Vascular rejection in heart transplantation: clinical correlation, treatment options, and future considerations

Vascular rejection injures the vascular endothelium in cardiac allografts in the absence of significant intramyocardial lymphocytic infiltration. When compared with cellular rejection, vascular rejection occurs earlier after transplantation, is more resistant to immunosuppressive augmentation, causes more allograft dysfunction, and is associated with a higher frequency of allograft loss. Between January 1990 and October 1992, acute hemodynamically significant vascular rejection developed in 13 of 170 patients (8%).
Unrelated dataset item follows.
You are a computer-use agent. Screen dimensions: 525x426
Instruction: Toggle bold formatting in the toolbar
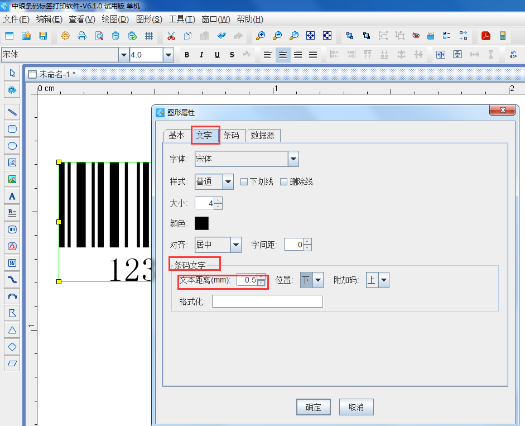pos(187,55)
Endomyocardial biopsy specimens revealed the typical findings of endothelial cell activation, immune complex deposition, and interstitial fibrin deposition in the absence of significant lymphocytic infiltration. All patients had clinical evidence of allograft dysfunction. In addition to high-dose corticosteroids, all patients received cyclophosphamide as an oral pulse for 4 days and underwent plasmapheresis for 3 consecutive days. Eight patients received OKT3 (n = 6) or antilymphoblast globulin (n = 2), and nine patients underwent systemic anticoagulation. Six patients required inotropic therapy for hemodynamic instability. Although one patient died during the initial episode, rejection resolved and left ventricular function returned to normal in 12 of 13 patients. However, vascular rejection recurred in three patients, two of whom subsequently died. Two other patients died during late follow-up because of noncompliance. Eight patients remain alive with normal allograft function and angiographically normal coronary arteries. Whereas the addition of cyclophosphamide and plasmapheresis may improve the outcome of vascular rejection, the results of treatment with currently available treatment modalities remain unacceptably poor.